▸ **CONSIGNE**: Recopiez sans rien changer le passage du texte sur le langage et le pouvoir qui s'ouvre sur les mots contenant « Tout pouvoir politique, pour » et se termine par « par différents moyens. ».

Tout pouvoir politique, pour se préserver et conquérir l'adhésion des masses, utilise le langage comme une arme. Le fait n'est pas nouveau, et l'on peut en faire remonter les premières méthodes à la rhétorique des Grecs anciens. De nos jours, l'utilisation politique du langage englobe tout ce que nous appelons communément sous le terme vague de « communication ». Les buts sont multiples : convaincre, émouvoir, détourner l'attention, camoufler les intentions réelles, travestir la réalité, etc. Il s'agit généralement de gagner l'assentiment du public ou de le tromper par différents moyens.
Nous sommes en permanence traversés par le langage. Notre représentation de la réalité est entièrement conditionnée par lui, puisque notre pensée ne s'élabore et ne peut s'exprimer intelligiblement qu'à l'aide des mots. Nous voyons donc en quelque sorte toujours le monde à travers le filtre codé du langage. Il est l'outil furtif et omniprésent lové en nous qui nous permet de le traduire et le comprendre. Nous percevons, nous décodons, nous catégorisons constamment notre environnement à l'aide de notre langue, et sans nous en apercevoir nous façonnons ainsi notre propre récit subjectif, notre propre narration de ce qu'est à nos yeux la réalité [et la pseudo-réalité, voir en fin d'article - Note des éditeurs Sott].
S'il est si difficile de rompre le charme et l'emprise du pouvoir sur l'esprit des gens, c'est parce que celui-ci s'exerce principalement — et quasi exclusivement — par le langage. Et les mots ont toujours, lorsque l'on n'y regarde pas de trop près, quelque chose de bénin et d'inoffensif : après tout, tout le monde les utilise, chacun à sa façon, et sans même y penser. Mais c'est justement parce que la plupart d'entre nous ne pensons pas aux mots, et n'y faisons pas suffisamment attention, qu'ils sont au contraire si redoutables. Ils sont — du fait même qu'ils nous apparaissent anodins et sans importance — l'accès direct qu'a le pouvoir sur notre inconscient et notre représentation du monde.
Étant donné qu'il est possible de modifier la perception qu'ont les gens de la réalité en usant simplement du langage, celui-ci est devenu le lieu d'un combat psychologique permanent, un vaste champ de bataille où les armes ne sont rien d'autre que des techniques de manipulation par la parole. Si de tout temps le pouvoir politique s'est intéressé à ce sujet, le XXe siècle a vu naître, du fait des avancées des sciences cognitives, de la psychologie et de la sociologie, des méthodes d'une efficacité plus redoutables encore et plus difficiles à contrecarrer.

▸ **DONNÉES FOURNIES**:
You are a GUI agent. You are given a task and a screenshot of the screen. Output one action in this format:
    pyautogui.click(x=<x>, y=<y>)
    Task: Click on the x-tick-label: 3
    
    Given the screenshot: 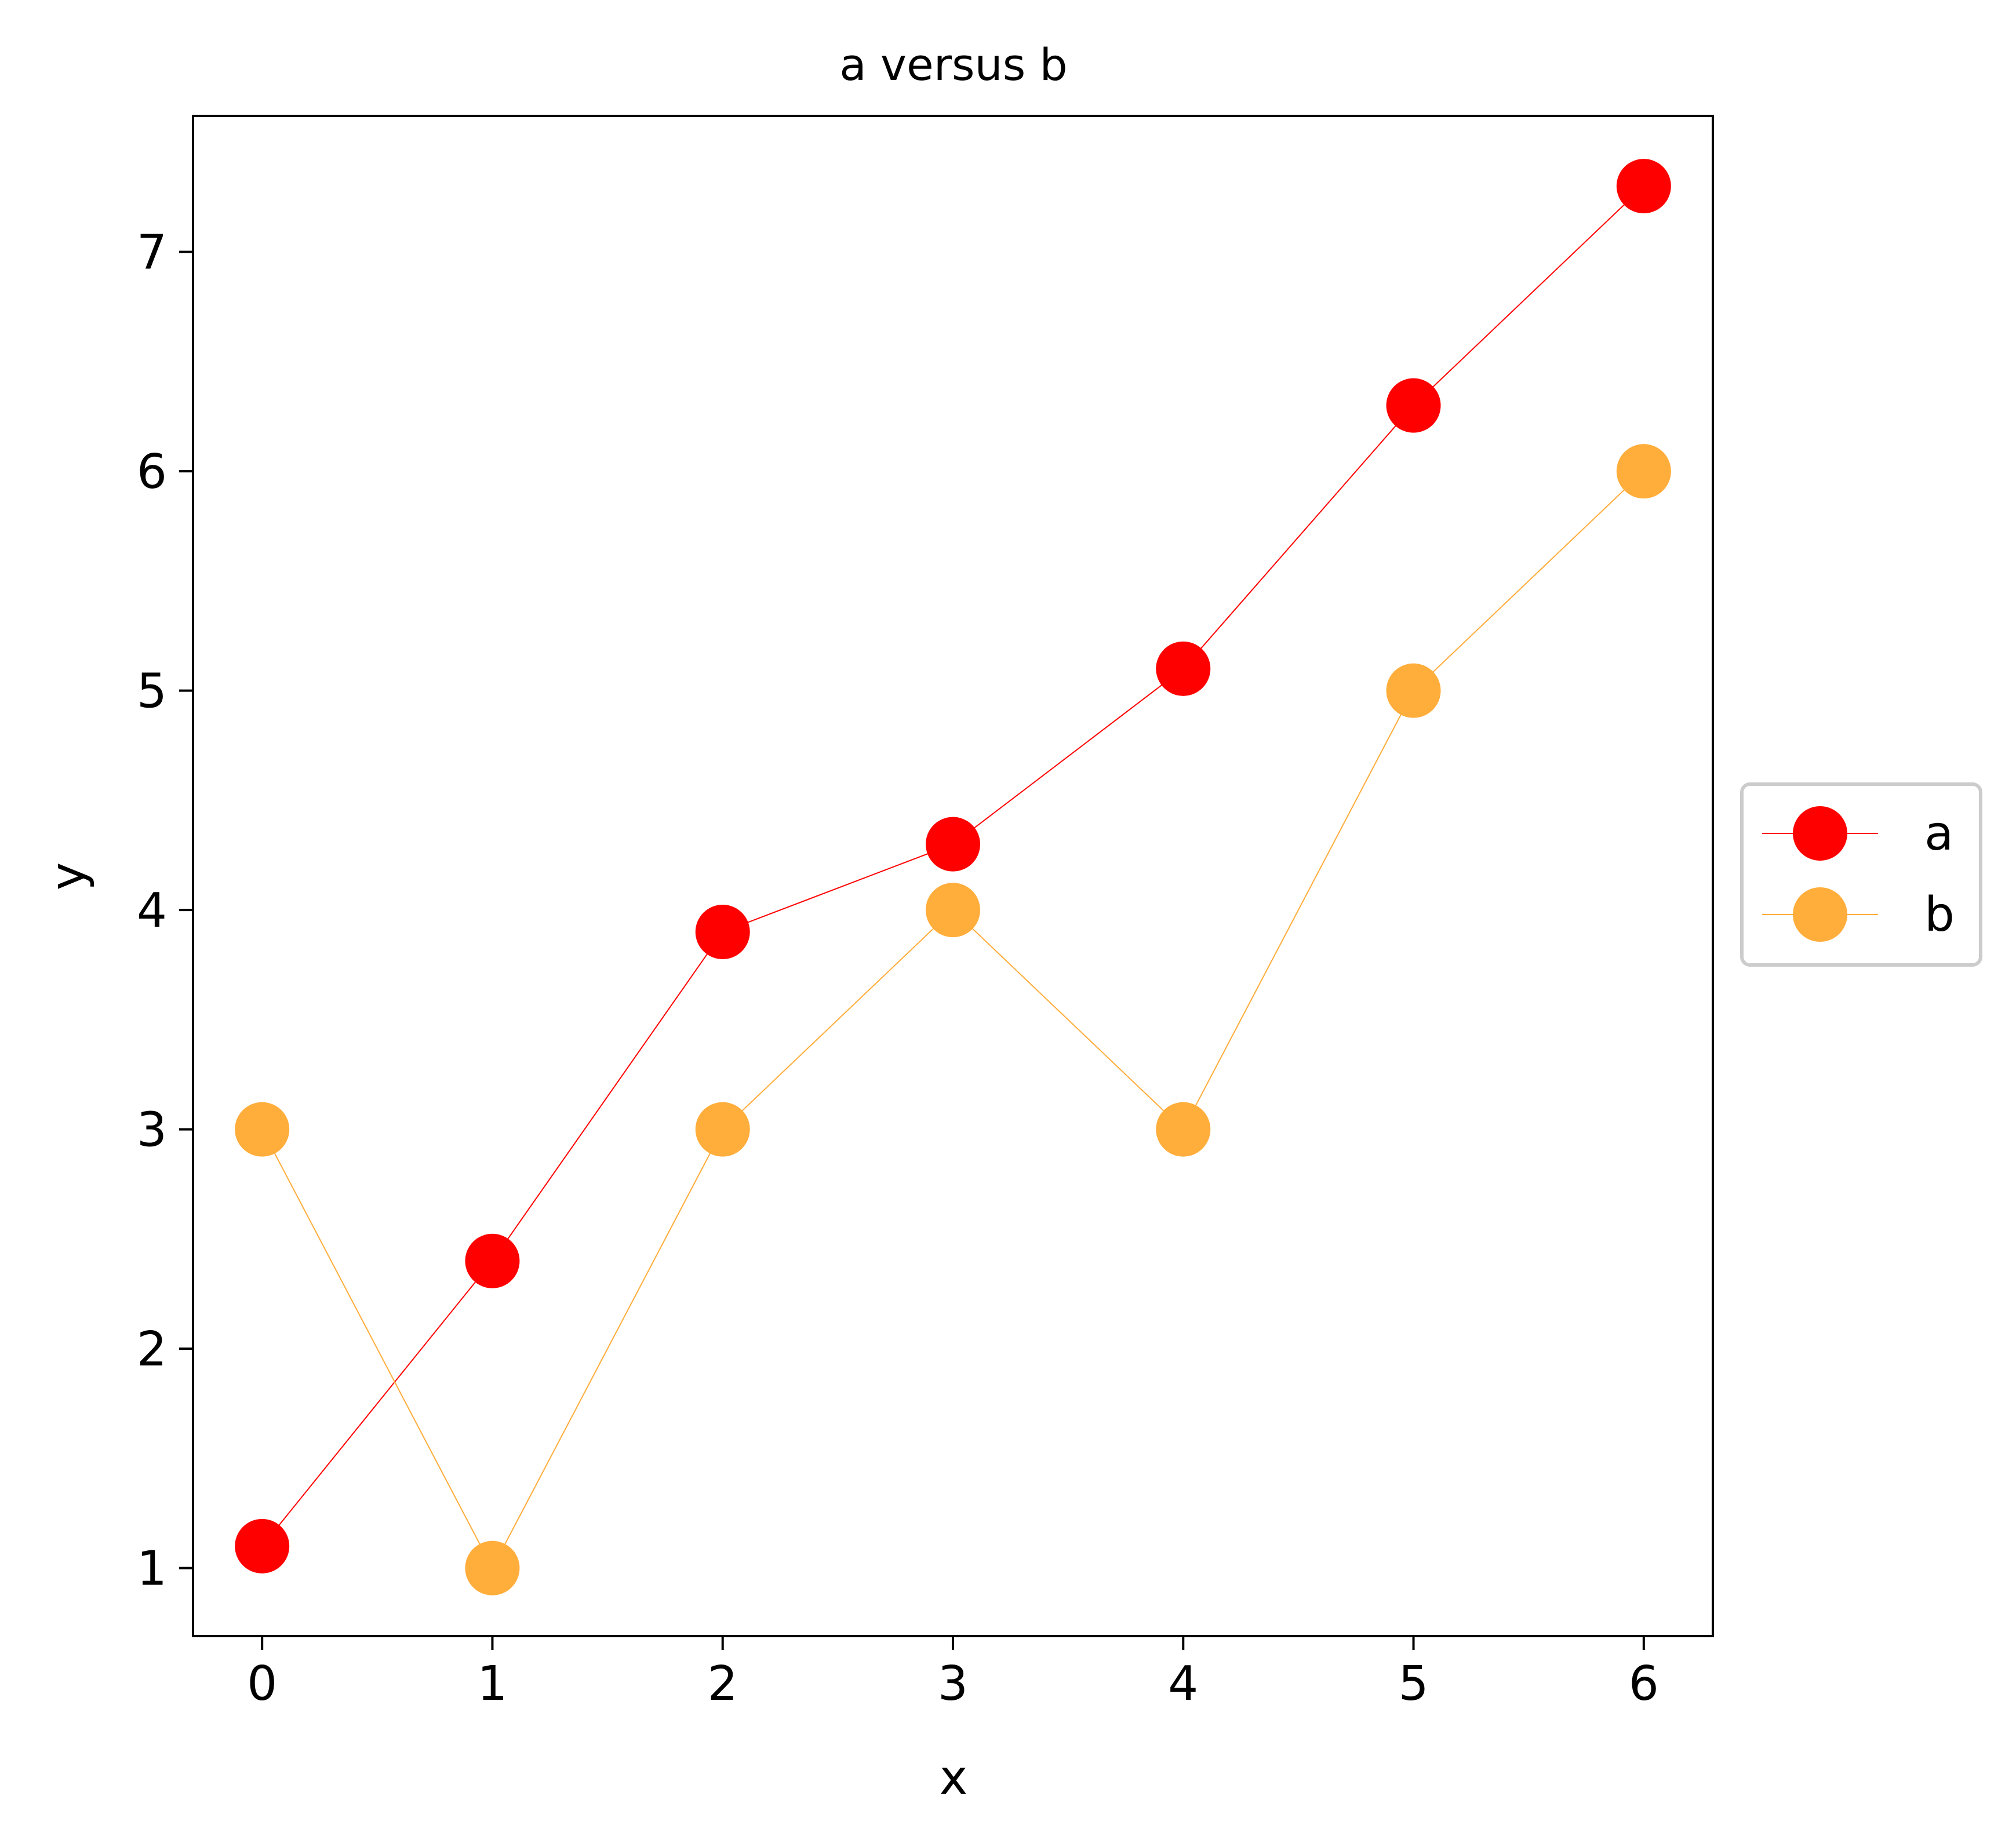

▸ **CORRIGÉ**:
Tout pouvoir politique, pour se préserver et conquérir l'adhésion des masses, utilise le langage comme une arme. Le fait n'est pas nouveau, et l'on peut en faire remonter les premières méthodes à la rhétorique des Grecs anciens. De nos jours, l'utilisation politique du langage englobe tout ce que nous appelons communément sous le terme vague de « communication ». Les buts sont multiples : convaincre, émouvoir, détourner l'attention, camoufler les intentions réelles, travestir la réalité, etc. Il s'agit généralement de gagner l'assentiment du public ou de le tromper par différents moyens.